Italian Name: Basilicato
Major Grape varieties: Malvasia, Moscato (whites) Aglianico (red)
Best known wines:Aglianico del Vulture
Food specialties: Luganico Sausages, Peperoncini
There is only one wine zone that is accorded DOCG status and that is for Aglianico del Vulture Superiore.
(If you don't know what DOCG means see this explanation of the Italian Wine Zone Classification System)
DOC Wine Zones
There is also the Basilicata IGT which covers the whole region.
The most important wine variety in the region is Aglianico. This variety makes a number of excellent red wines, the most famous being Aglianico del Vulture grown in the volcanic soils around Mount Vulture.
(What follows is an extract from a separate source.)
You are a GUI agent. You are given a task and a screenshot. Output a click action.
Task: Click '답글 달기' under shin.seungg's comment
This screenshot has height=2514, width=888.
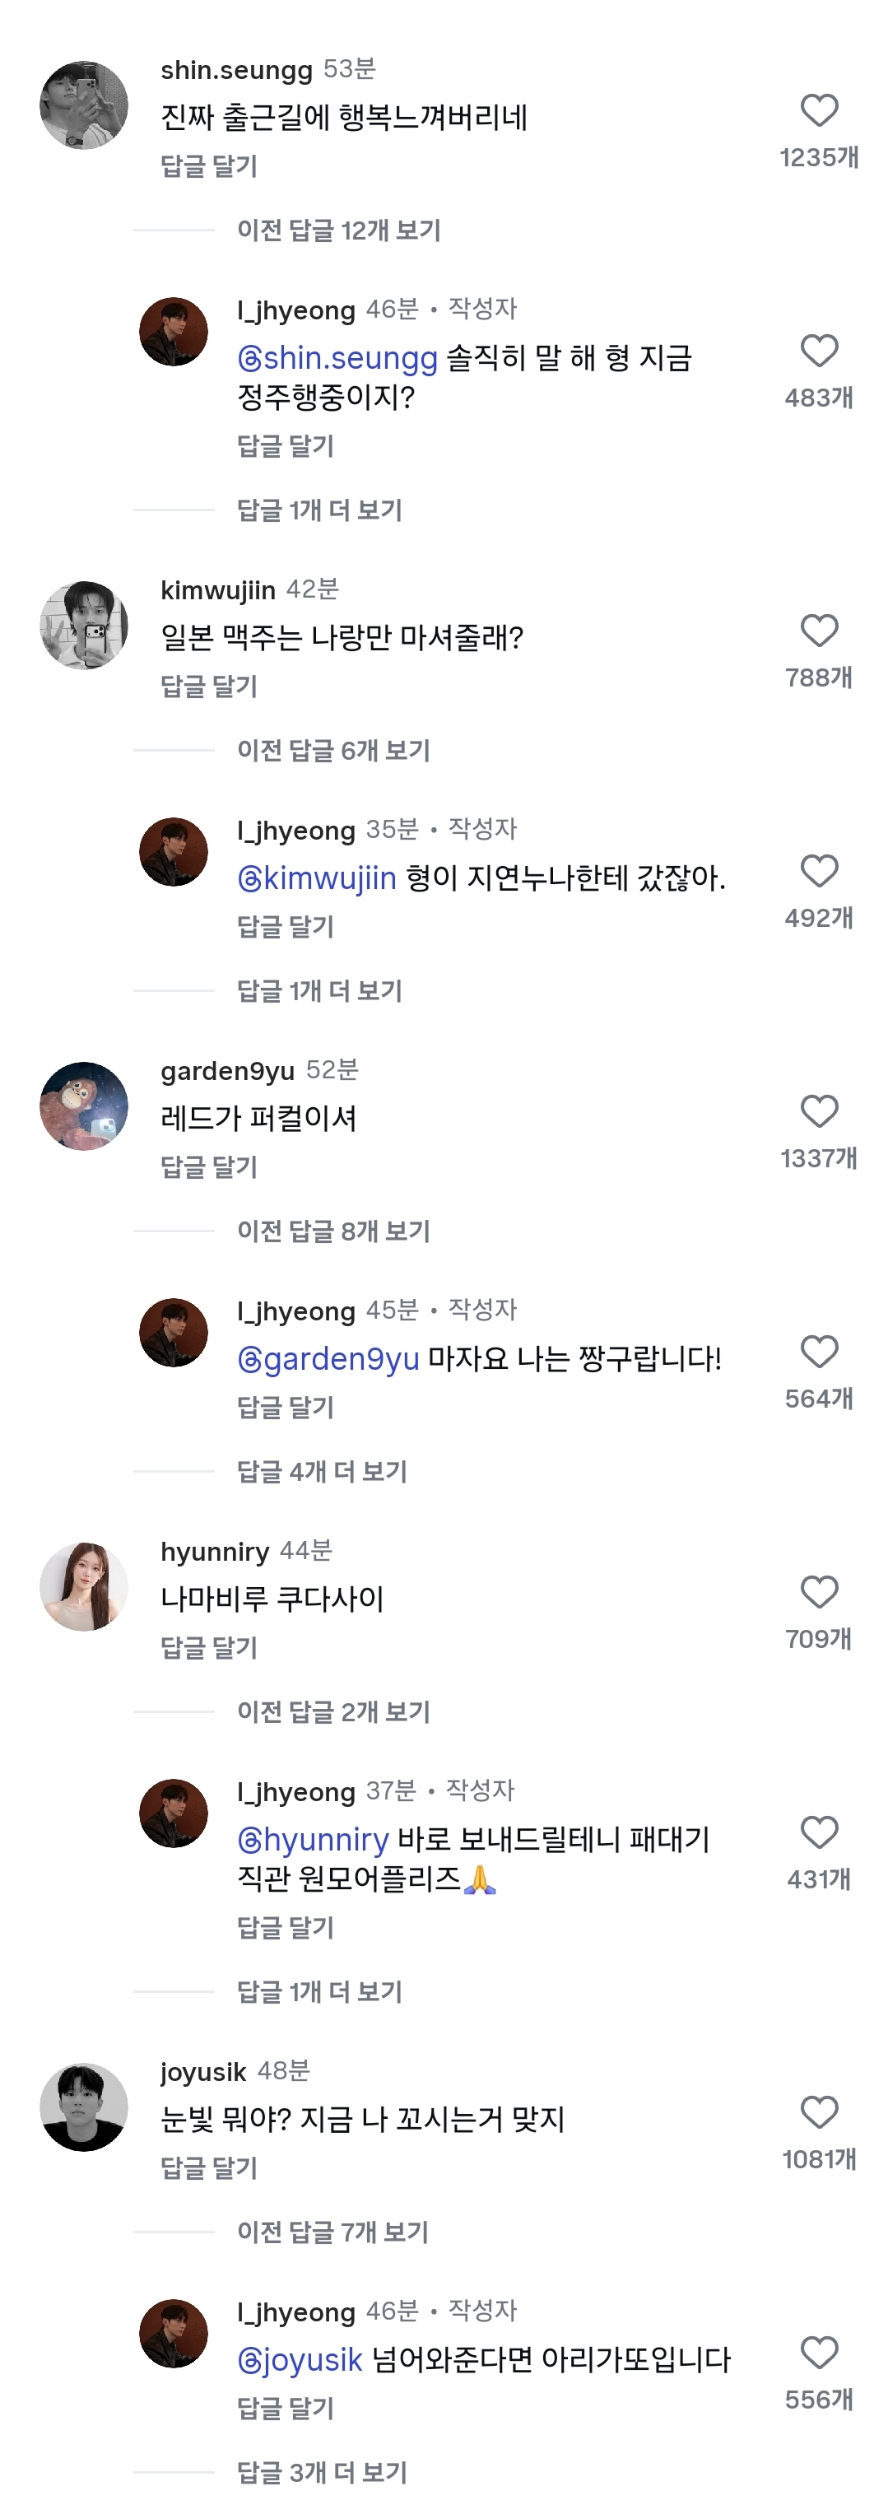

White wines are made from the varieties Malvasia and Moscato.
Basilicata does not have a tradition of fine cuisine. Rather it relies on fresh ingredients cooked in age old methods.
Like all Italian regions this one claims a few of its own versions of pasta such as the handmade Orecchiette meaning ‘little ears’. Then there is Tapparelle meaning big ears and a wide type of Tagliatelle called Lucane Chiappute.
But of course you will find dozens of other pasta variations as you move from village to village. Everyone's Nonna makes the best and most authentic
Fresh Mediterranean vegetables also feature in the cuisine of this region.
The meat specialties include lucanica sausages
and ham. The name of these specialties derives from Lucania, the ancient name of
the region which roughly corresponds to modern Basilicata. In fact there are records dating from the Roman era mentioning these sausages.
Lucan Ham is distinctive in that it uses pepper as well as salt and spices in the curing process.
These rustic foods need to be paired with a strong wine such as Aglianico.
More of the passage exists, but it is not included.